To formalize this, an elementary proof:
Since $f(0) = 0$, and f'(0) \gt 0, there is a $\delta \gt 0$ such $f(x) \gt 0$ for all $x \in (0, \delta)$.
This we can see by using the $\epsilon-\delta$ definition of derivative and choosing \epsilon = \frac{f'(0)}{2}.
Now assume there is some point $y \gt 0$ where $f(y) \le 0$. This implies there is some point y' \gt 0 such that f(y') = 0
Now let $S$ be the set defined by $S = \{ y: y \ge \delta, f(y) = 0\}$.
Since S is bounded below, $c = \inf S$ (greatest lower bound) is well defined. By continuity of $f$ we have that $f(c) = 0$ (we can pick a sequence $c_n \to c$ and $c_n \in S$). Note that $c \ge \delta \gt 0$.
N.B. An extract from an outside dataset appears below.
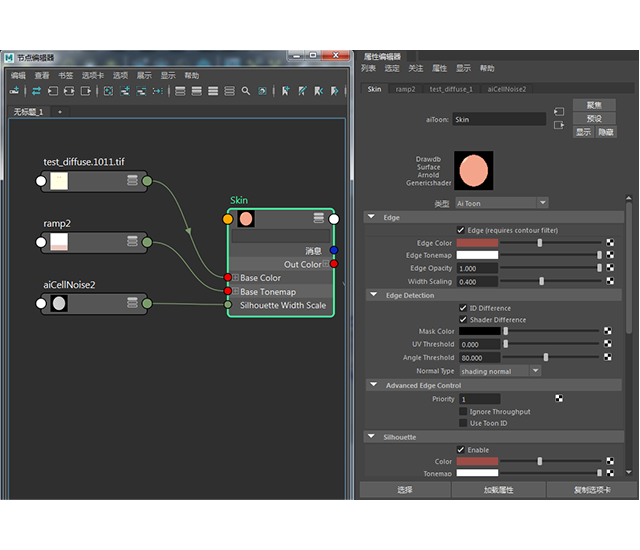Viewport: 640px width, 550px height.
Task: Click the checker map icon beside Angle Threshold
Action: point(608,357)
Now for any $0 \lt x \lt c$, we have that $f(x) \gt 0$. This is because, for $x \lt c$, we cannot have $f(x) = 0$ (as $c = \inf S$), and if $f(d) \lt 0$ for some $d$, then by continuity, there is a point $e \lt d \lt c$ such that $f(e) = 0$.
Thus for $x \in (0,c)$, we have $f(x) \gt 0$ and $f(0) = f(c) = 0$.
In this interval f''(x) \ge f(x) \gt 0. Thus f'(x) is increasing, and since f'(0) \gt 0, we have that f'(x) \gt 0 for all $x \in (0,c)$.
But since $f(0) = f(c)$, we must have that f'(\eta) = 0 for some $\eta \in (0,c)$, by Rolle's theorem.
A contradiction.
Thus there is no $y \gt 0$ for which $f(y) \le 0$.